Extract provided Block Start

Malicious code sniffing out confidential information such as credit card numbers increased from 48 percent of Symantec's Top 50 malicious code reports in the first half of 2006 to 66 percent in the second half. Threats that log keystrokes and export sensitive user and system data increased, with keystroke loggers now making up 79 percent of threats to confidential information.

This report is the first in which Symantec assessed data breaches that exposed information that could result in identity theft. The company found that during this time period, the government sector accounted for most of the data breaches that could lead to identity theft, with 25 percent of the total.

The preferred way for companies to lose our data was theft or loss of a computer or other data storage/transmittal medium, such as a USB key or a backup disk. Fifty-four of all identity theft-related data breaches in the second half of 2006 were made up of such losses. The second most common cause of data breaches that could lead to identity theft was insecure policy, which accounted for 28 percent of incidents.

Zombies thrived in this time period, as well. Symantec detected 11 percent more active bot-infected computers than the period before, with an average of 63,912 spotted daily. The worldwide total of distinct bot-infected systems rose to about 6,049,594—a 29 percent increase. The number of command-and-control servers decreased by 25 percent to 4,746. Symantec theorizes that this is due to network owners consolidating and expanding their networks. Zero-day vulnerabilities also rose during this period. Trojans taking advantage of zero-day vulnerabilities numbered 12—a significant increase over the first half of the year and the second half of 2005, when only one zero-day vulnerability was documented for each reporting period. Most of the zero-days in late 2006 were client-side vulnerabilities affecting Office applications, Internet Explorer and ActiveX controls. Symantec noted that attackers are "increasingly using zero-day vulnerabilities as the first step in establishing coordinated networks of malicious activity," the company said in a release.

Extract provided Block End
Data records Block Start

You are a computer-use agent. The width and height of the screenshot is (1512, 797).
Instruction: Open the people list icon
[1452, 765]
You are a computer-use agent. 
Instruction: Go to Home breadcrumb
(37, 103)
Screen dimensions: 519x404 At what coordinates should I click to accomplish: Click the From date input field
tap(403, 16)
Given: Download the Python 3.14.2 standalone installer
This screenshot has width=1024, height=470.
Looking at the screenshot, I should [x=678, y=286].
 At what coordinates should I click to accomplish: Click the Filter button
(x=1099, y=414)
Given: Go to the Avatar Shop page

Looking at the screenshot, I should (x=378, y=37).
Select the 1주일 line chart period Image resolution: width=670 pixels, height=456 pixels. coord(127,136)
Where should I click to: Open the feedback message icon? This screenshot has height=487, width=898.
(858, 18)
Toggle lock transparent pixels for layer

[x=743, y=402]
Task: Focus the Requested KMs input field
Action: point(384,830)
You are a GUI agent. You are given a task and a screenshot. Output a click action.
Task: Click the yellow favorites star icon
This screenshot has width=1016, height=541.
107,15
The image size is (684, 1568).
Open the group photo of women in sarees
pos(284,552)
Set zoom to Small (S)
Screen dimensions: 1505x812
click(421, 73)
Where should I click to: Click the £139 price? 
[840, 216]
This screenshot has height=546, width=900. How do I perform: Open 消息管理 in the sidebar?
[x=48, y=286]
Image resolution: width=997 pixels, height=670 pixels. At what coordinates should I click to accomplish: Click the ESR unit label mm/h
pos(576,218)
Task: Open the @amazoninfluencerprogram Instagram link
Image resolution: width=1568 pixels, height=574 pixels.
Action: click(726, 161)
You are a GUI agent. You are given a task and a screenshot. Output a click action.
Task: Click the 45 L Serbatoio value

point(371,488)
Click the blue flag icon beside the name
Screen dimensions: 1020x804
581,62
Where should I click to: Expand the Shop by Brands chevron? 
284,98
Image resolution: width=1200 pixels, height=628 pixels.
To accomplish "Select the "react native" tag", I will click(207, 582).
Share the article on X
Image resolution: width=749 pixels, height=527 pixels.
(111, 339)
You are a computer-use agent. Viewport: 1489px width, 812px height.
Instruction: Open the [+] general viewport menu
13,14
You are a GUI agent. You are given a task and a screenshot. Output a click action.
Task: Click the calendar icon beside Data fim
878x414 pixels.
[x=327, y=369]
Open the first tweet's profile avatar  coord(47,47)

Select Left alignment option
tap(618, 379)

Data records Block End

(Tasks and exercises)
1 – Transcribe the part of the Symantec security excerpt starting with "The preferred way" and going on through "percent of incidents.".
2 – Sum up the Symantec security excerpt in two sentences.

(Answers to each task)
1 –
The preferred way for companies to lose our data was theft or loss of a computer or other data storage/transmittal medium, such as a USB key or a backup disk. Fifty-four of all identity theft-related data breaches in the second half of 2006 were made up of such losses. The second most common cause of data breaches that could lead to identity theft was insecure policy, which accounted for 28 percent of incidents.

2 – In the second half of 2006, malicious code seeking confidential information rose from 48 to 66 percent of Symantec's Top 50 malicious code reports, with keystroke loggers making up 79 percent of threats to confidential information, and the government sector accounted for 25 percent of data breaches that could lead to identity theft. In the same period, Symantec detected 11 percent more active bot-infected computers while command-and-control servers fell 25 percent, and Trojans exploiting zero-day vulnerabilities numbered 12, with most of those zero-days being client-side vulnerabilities affecting Office applications, Internet Explorer and ActiveX controls.